$ cat post/a-patch-long-applied-/-a-crontab-from-two-thousand-two-/-the-cron-still-fires.md

01JUN09

a patch long applied / a crontab from two thousand two / the cron still fires

Debugging a Migrating Disaster on June 1, 2009

It was a typical Tuesday morning at the office, and I was sitting in my desk with my trusty monitor staring blankly back at me. The team had just finished up a weekend sprint where we added some exciting new features to our application. I decided to start the week by reviewing those changes and making sure they were solid before going live.

As I clicked through the code, everything looked good. The logic was straightforward, the tests passed, but something didn’t feel right. I had this nagging feeling that I should have taken more time with the migrations script we were running. But what could go wrong, right? I mean, it’s not like we’re running into any issues now.

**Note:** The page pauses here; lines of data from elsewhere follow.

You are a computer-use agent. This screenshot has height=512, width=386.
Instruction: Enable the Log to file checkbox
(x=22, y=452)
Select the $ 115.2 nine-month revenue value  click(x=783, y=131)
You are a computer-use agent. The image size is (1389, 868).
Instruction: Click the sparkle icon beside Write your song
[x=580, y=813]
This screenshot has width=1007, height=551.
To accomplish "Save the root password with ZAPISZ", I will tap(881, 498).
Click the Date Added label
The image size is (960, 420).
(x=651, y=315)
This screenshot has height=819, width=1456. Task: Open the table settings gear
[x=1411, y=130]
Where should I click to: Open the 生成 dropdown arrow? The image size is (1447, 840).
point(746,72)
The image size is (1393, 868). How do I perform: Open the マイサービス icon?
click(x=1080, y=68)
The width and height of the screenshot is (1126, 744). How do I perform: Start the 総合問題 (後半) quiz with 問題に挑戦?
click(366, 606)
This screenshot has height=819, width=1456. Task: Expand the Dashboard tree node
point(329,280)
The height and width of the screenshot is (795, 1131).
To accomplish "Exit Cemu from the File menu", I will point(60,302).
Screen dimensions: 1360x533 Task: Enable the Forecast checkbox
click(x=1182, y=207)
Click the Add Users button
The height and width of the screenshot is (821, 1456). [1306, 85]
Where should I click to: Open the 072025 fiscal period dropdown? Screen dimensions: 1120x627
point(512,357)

I quickly fired up a local instance of our database to test out the migration scripts and everything looked perfect. So I went ahead and pushed them to production with a bit of trepidation but also a sense of confidence that things would be fine.

Sure enough, within an hour, alarms started going off in our monitoring tools. The application was slow—really slow. People were starting to complain about performance issues on Twitter and our support emails were flooding in. I knew we had a problem; the migration scripts must have done something unexpected to the schema or indexes.

I quickly jumped into production to investigate. As soon as I logged in, my first thought was: “How could this be so simple?” The logs showed that every request to the database was taking significantly longer than before. It was like someone had put a giant delay in front of each query.

After some digging, I realized that our migrations had added an index to one of our tables without specifying the right columns. This led to full table scans for all queries involving those columns, causing massive performance issues. How could we have missed this? In my defense, it was a busy weekend and the team was tired, but still.

The good news was that fixing it wasn’t too difficult. I quickly rolled back the migration, added the correct index, and ran a new one with proper column specification. After an hour of waiting for the indexes to build, things started coming back online. The support tickets slowly dwindled as users noticed performance improving.

Reflecting on this, I realized that while Git and Agile practices were spreading, the importance of thorough testing and code reviews couldn’t be overstated. We had been so focused on delivering new features quickly that we didn’t pay enough attention to the underlying infrastructure changes. This incident was a wake-up call for us to improve our processes.

The tech world in 2009 was changing rapidly with GitHub, AWS EC2/S3 gaining traction, and Hadoop becoming mainstream. We were living through some of those changes ourselves, but it was easy to get caught up in the excitement of new tools without thinking about the basics.

As we closed out the day, I couldn’t help but think about how much technology had advanced since Michael Jackson’s last big performance. It made me wonder what other lessons from that era were still relevant today. For now, though, it was just time to get some sleep and start fresh tomorrow.

This post is a reflection on a personal experience with technical issues during a busy development cycle in 2009. The title and content are designed to evoke the spirit of the tech landscape at that time while focusing on the reality of working through a technical challenge.